Try it >> The answer should be each line from the entries below that has the word "will" in it.

Collected data entries:
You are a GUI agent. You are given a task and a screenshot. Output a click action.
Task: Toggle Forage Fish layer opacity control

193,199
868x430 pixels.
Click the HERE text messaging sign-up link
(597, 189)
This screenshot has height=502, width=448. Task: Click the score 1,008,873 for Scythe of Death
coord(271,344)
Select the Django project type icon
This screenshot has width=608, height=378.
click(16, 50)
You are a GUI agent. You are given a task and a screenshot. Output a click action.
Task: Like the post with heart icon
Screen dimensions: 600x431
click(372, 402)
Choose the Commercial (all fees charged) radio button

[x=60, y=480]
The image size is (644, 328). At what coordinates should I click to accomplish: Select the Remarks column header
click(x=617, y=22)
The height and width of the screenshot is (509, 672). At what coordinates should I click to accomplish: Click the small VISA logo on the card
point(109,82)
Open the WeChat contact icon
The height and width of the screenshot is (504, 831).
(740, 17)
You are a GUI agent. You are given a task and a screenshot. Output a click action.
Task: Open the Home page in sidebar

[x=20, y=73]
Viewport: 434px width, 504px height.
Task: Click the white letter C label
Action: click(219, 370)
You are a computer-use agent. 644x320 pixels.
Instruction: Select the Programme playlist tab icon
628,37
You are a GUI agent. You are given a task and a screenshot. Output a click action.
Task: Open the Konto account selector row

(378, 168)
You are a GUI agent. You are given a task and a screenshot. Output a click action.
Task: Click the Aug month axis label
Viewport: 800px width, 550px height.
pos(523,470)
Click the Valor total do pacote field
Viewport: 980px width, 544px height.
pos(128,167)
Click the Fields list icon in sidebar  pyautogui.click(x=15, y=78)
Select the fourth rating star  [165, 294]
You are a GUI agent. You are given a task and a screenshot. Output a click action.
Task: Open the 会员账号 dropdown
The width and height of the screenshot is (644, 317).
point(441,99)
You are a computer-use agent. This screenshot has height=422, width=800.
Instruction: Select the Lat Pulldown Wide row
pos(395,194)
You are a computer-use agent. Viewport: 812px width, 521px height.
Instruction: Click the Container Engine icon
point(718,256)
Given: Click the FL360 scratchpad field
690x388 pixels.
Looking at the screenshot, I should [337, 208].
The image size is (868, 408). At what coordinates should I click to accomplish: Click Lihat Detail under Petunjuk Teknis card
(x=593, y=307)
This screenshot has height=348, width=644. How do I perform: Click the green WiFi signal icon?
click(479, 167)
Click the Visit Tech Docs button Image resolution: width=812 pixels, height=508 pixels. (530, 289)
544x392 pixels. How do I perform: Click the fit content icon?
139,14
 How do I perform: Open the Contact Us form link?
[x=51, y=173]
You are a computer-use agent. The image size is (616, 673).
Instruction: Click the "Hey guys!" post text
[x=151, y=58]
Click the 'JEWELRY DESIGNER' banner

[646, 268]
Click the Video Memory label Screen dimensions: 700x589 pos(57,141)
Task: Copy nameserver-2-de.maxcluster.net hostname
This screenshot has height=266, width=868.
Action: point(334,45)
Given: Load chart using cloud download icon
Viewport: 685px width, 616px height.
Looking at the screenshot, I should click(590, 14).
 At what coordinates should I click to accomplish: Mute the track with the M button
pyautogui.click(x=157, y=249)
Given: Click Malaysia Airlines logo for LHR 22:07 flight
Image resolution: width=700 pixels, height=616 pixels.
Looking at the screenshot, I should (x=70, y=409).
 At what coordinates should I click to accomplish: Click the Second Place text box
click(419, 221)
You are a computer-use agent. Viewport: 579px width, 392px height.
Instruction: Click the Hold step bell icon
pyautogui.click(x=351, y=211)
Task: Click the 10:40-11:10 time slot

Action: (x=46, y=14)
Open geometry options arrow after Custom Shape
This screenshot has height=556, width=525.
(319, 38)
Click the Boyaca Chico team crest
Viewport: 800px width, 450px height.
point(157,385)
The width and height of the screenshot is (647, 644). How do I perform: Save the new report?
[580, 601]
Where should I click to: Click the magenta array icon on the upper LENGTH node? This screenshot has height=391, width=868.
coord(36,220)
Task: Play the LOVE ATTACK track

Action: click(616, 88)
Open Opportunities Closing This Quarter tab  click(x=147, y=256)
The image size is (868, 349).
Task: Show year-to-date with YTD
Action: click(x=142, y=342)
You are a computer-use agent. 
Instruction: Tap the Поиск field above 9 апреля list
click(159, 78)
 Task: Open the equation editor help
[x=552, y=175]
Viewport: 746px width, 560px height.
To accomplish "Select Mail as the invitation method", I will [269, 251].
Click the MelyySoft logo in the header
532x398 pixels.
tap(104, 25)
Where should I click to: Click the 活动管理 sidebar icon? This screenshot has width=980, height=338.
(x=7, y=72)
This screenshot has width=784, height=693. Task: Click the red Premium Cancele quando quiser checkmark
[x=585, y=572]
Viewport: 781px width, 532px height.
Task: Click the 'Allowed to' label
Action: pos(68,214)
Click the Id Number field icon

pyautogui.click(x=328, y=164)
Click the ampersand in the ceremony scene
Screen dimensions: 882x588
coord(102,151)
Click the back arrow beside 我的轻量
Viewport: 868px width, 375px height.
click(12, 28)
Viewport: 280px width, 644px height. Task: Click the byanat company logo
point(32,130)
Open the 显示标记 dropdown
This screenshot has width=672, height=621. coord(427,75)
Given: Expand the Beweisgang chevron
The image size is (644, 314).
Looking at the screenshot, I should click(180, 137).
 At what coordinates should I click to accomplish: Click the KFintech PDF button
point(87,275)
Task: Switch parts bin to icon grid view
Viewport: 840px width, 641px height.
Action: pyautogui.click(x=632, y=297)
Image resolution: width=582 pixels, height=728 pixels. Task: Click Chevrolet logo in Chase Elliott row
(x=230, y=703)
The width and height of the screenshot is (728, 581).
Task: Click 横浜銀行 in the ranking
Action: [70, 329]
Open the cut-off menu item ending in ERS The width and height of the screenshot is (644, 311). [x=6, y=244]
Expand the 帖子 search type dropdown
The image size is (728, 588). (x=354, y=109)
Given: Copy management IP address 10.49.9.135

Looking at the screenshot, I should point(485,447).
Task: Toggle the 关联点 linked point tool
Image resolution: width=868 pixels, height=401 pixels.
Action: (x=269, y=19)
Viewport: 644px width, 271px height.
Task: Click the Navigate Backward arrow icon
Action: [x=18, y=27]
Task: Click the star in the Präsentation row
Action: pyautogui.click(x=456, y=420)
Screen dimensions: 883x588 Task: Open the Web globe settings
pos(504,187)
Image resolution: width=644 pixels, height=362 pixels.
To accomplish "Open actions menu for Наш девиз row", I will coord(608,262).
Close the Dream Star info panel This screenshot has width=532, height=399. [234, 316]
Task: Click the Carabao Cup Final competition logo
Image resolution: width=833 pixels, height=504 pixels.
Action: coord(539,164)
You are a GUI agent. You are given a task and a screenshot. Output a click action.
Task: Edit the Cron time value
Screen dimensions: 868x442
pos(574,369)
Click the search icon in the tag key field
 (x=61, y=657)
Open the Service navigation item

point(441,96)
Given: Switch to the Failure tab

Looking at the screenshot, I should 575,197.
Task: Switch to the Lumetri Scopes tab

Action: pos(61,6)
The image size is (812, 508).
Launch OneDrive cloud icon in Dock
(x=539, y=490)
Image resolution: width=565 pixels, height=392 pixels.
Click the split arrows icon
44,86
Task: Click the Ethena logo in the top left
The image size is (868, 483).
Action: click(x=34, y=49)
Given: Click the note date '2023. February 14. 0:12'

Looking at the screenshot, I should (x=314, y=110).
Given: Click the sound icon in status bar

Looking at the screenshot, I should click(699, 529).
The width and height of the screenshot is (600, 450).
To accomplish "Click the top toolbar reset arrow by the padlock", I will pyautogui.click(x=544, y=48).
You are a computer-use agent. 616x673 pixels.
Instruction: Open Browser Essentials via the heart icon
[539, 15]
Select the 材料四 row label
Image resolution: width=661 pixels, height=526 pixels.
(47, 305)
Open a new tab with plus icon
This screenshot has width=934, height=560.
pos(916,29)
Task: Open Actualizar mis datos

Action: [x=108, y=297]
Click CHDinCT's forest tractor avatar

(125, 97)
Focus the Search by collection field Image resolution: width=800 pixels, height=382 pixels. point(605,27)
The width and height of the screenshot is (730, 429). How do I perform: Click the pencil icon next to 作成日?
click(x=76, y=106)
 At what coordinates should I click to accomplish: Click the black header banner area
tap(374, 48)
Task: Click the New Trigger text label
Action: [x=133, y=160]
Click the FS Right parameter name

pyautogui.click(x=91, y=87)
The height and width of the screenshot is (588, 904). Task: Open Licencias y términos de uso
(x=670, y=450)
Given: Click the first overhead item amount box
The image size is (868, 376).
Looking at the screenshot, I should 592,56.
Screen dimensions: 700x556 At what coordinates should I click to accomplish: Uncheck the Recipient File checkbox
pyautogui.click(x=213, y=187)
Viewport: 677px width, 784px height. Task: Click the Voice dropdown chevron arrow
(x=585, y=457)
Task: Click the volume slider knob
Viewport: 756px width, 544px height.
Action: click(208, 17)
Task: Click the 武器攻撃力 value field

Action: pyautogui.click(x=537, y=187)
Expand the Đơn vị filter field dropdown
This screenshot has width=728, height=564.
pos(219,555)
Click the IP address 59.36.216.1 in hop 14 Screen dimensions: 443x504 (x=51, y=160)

Answer to this exercise >>
To accomplish "Select Mail as the invitation method", I will [269, 251].
To accomplish "Open actions menu for Наш девиз row", I will coord(608,262).
To accomplish "Click the top toolbar reset arrow by the padlock", I will pyautogui.click(x=544, y=48).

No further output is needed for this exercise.